## What to do
Copy the records word for word from the line with "Tap the 15 (0.59) dimension text" to the line with "click(220, 216)", including both of those lines. Leave the pictures out of your copy.

+ + + +

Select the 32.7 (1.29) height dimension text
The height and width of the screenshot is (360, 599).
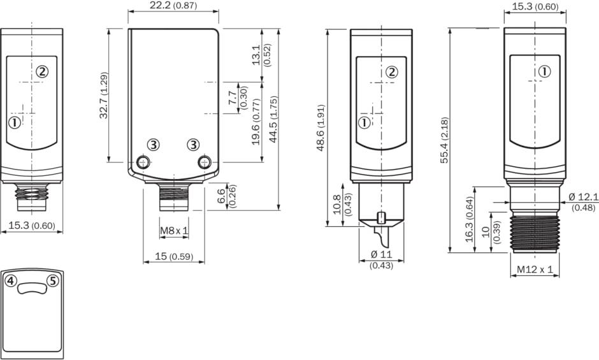[x=104, y=95]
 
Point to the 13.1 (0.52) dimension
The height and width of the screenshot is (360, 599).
[x=262, y=55]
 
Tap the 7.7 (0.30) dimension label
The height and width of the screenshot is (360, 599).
[x=238, y=98]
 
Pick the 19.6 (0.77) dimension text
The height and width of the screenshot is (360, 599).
[x=256, y=122]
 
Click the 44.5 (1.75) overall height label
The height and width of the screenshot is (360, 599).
[x=273, y=119]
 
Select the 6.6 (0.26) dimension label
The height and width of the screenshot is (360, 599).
[x=226, y=196]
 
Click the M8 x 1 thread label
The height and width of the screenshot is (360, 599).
[x=174, y=231]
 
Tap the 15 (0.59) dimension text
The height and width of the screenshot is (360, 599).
[x=174, y=256]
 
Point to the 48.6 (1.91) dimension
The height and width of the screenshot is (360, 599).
[x=321, y=127]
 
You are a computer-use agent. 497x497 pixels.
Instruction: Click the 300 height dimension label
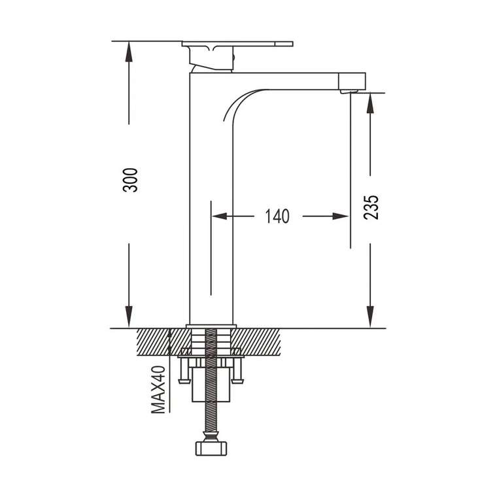click(130, 180)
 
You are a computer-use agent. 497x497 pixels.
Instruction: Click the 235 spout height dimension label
click(371, 207)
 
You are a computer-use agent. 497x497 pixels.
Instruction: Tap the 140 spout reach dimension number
click(277, 216)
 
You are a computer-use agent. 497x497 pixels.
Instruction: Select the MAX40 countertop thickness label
click(158, 390)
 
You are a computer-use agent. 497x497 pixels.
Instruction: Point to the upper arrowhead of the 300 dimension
click(129, 52)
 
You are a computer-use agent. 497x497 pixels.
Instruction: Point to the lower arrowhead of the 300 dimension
click(129, 317)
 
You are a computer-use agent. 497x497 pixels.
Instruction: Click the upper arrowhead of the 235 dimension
click(370, 103)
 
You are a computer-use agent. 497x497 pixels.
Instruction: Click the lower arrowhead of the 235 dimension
click(370, 317)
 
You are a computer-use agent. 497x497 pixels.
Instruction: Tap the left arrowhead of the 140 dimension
click(220, 216)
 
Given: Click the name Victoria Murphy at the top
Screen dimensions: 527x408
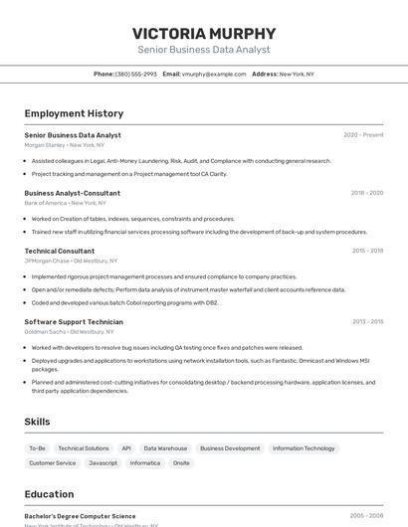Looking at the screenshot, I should pos(203,32).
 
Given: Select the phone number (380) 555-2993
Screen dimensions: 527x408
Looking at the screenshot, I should pos(135,74).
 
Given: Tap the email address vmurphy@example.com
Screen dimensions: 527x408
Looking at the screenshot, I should pos(214,74).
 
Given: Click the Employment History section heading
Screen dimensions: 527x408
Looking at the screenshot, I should pos(74,113).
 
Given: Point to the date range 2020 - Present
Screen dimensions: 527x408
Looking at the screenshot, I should pos(363,135).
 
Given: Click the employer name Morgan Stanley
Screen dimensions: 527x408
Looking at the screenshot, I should pos(45,145).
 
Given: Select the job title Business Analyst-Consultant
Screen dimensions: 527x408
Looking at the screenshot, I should pos(72,193).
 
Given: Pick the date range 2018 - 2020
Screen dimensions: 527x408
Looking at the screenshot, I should pos(366,193).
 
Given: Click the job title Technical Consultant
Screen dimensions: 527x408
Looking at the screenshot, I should pos(60,251).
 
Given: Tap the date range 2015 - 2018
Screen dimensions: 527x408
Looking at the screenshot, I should pos(366,251).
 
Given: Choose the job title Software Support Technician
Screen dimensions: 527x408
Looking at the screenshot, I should pos(74,321).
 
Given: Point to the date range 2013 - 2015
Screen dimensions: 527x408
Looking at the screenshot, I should pos(366,321).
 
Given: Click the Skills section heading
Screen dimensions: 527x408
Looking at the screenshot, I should pos(38,422).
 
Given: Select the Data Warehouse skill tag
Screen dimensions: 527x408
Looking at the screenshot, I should pos(165,448).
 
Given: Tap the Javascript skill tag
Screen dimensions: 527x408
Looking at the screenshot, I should pos(102,462).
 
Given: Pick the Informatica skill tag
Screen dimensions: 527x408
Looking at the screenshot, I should pos(144,462).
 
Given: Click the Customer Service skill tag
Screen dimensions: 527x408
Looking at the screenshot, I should pos(52,462).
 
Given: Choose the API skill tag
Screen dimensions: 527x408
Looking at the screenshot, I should pos(126,448).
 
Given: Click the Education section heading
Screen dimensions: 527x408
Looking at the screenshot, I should pos(49,494).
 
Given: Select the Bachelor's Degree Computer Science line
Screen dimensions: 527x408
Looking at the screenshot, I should pos(80,516).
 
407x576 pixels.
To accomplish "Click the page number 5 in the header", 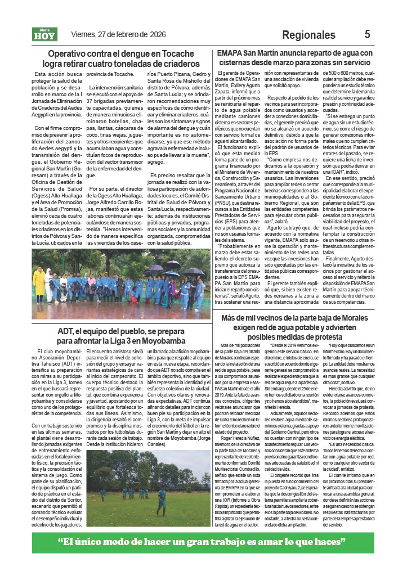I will (367, 34).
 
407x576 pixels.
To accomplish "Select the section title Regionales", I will (308, 35).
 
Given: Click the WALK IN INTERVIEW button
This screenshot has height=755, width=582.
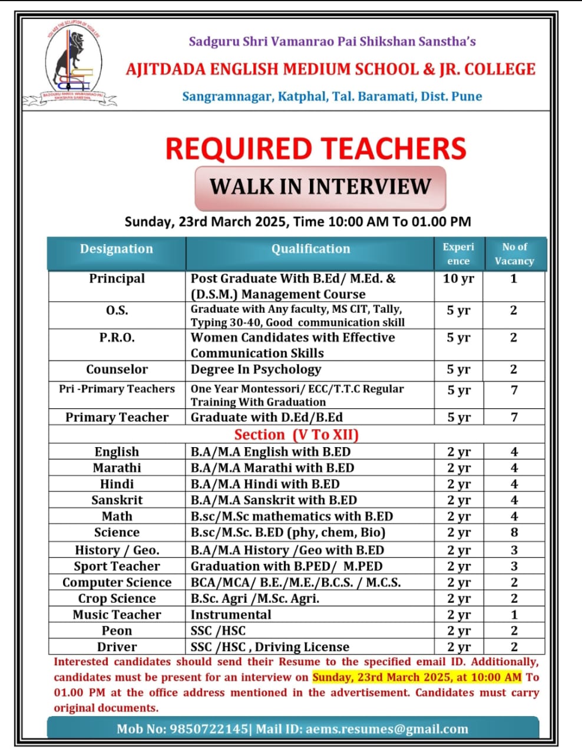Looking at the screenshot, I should click(320, 187).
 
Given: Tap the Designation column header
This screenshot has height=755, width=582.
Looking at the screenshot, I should click(117, 249).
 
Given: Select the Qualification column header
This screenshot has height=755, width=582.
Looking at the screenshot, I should click(310, 249).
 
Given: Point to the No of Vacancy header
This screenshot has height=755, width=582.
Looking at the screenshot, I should click(514, 254).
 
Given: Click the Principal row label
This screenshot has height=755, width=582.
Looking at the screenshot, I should click(117, 278).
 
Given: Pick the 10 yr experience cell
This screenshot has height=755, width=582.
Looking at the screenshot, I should click(458, 278).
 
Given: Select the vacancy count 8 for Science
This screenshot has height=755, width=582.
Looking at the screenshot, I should click(514, 533).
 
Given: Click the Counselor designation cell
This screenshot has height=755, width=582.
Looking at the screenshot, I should click(117, 370).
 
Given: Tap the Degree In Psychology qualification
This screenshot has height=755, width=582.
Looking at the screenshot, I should click(256, 370).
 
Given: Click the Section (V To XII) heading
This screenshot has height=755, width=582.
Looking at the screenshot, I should click(296, 435).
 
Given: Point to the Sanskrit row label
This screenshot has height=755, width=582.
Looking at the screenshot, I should click(117, 500).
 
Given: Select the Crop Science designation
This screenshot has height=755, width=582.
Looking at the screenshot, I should click(117, 599).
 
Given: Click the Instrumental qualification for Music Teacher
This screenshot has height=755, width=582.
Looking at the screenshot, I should click(231, 615).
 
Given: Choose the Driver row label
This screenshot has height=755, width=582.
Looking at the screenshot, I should click(117, 647).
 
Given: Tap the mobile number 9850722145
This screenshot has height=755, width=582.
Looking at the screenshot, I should click(209, 729).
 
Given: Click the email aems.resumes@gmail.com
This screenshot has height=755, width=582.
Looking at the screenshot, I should click(387, 729).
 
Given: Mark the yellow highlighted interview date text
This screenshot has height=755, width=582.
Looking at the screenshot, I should click(417, 677).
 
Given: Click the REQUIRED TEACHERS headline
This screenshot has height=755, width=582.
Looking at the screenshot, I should click(316, 149).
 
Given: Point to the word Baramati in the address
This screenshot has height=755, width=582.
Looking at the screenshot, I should click(386, 96).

+ + + +

## Output for this task
Tap the 15 (0.59) dimension text
The height and width of the screenshot is (360, 599).
[x=174, y=256]
 
Point to the 48.6 (1.91) dimension
The height and width of the screenshot is (360, 599).
[x=321, y=127]
 
You are a computer-use agent. 497x497 pixels.
Instruction: Click the 300 height dimension label
click(130, 180)
 
You are a computer-use agent. 497x497 pixels.
Instruction: Click the 235 spout height dimension label
click(371, 207)
 
You are a computer-use agent. 497x497 pixels.
Instruction: Tap the 140 spout reach dimension number
click(277, 216)
 
You are a computer-use agent. 497x497 pixels.
Instruction: Select the MAX40 countertop thickness label
click(158, 390)
 
You are a computer-use agent. 497x497 pixels.
Instruction: Point to the upper arrowhead of the 300 dimension
click(129, 52)
 
You are a computer-use agent. 497x497 pixels.
Instruction: Point to the lower arrowhead of the 300 dimension
click(129, 317)
 
You are a computer-use agent. 497x497 pixels.
Instruction: Click the upper arrowhead of the 235 dimension
click(370, 103)
 
You are a computer-use agent. 497x497 pixels.
Instruction: Click the lower arrowhead of the 235 dimension
click(370, 317)
 
You are a computer-use agent. 497x497 pixels.
Instruction: Tap the left arrowhead of the 140 dimension
click(220, 216)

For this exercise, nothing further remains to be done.